Write out the text of each of the following entries word for word, leaving out the pictures.

* Begin Supplied records *

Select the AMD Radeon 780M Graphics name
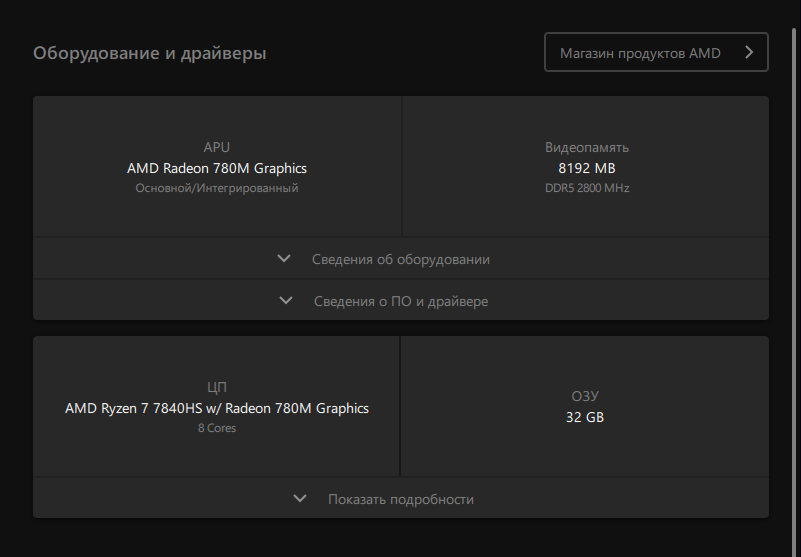The height and width of the screenshot is (557, 801). (x=217, y=168)
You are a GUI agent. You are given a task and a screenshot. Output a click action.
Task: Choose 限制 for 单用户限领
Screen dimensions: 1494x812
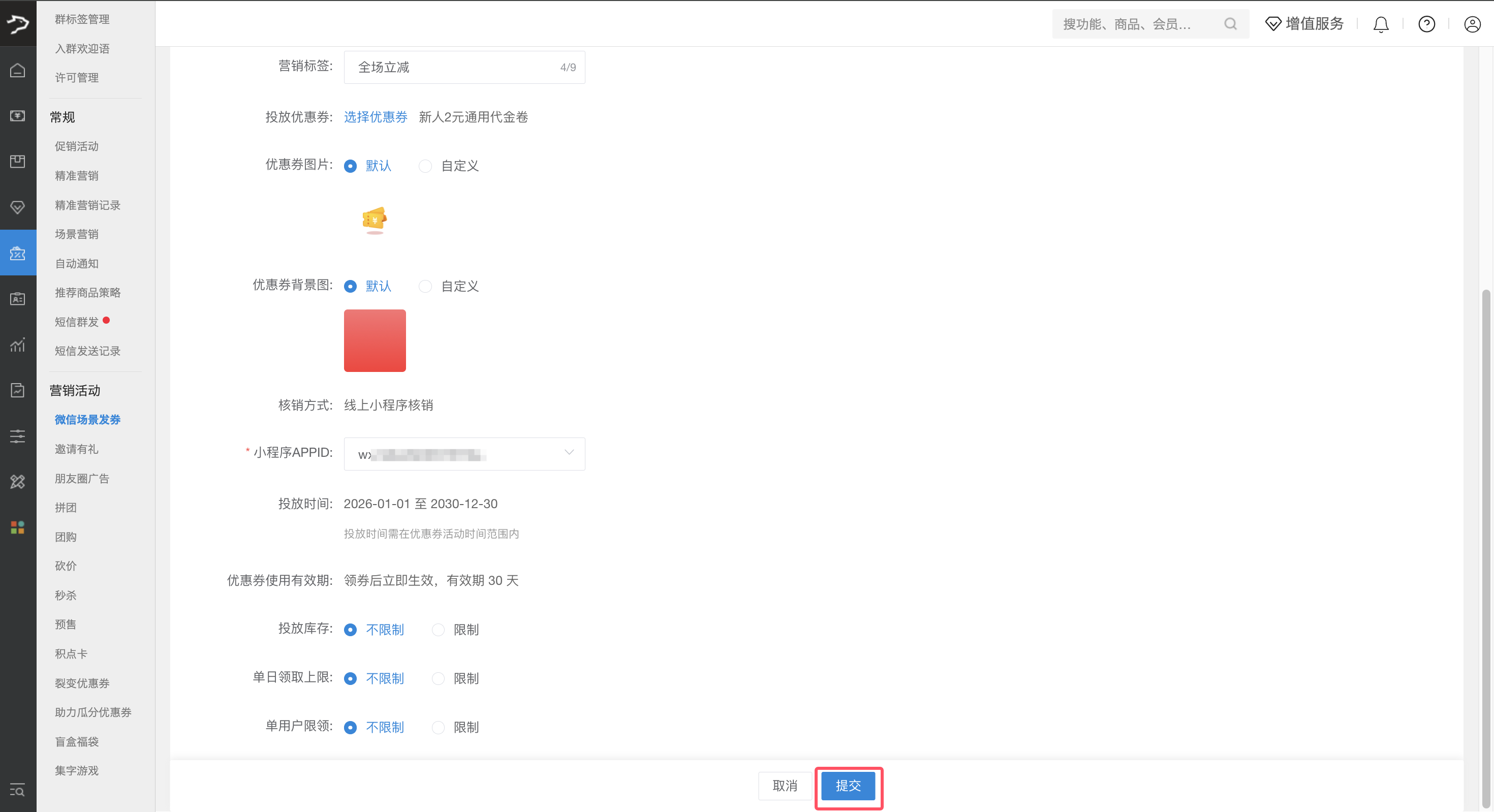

* End Supplied records *

Answer in full ▸
Select the AMD Radeon 780M Graphics name
The height and width of the screenshot is (557, 801). (x=217, y=168)
You are a GUI agent. You are given a task and a screenshot. Output a click action.
Task: Choose 限制 for 单用户限领
Screen dimensions: 1494x812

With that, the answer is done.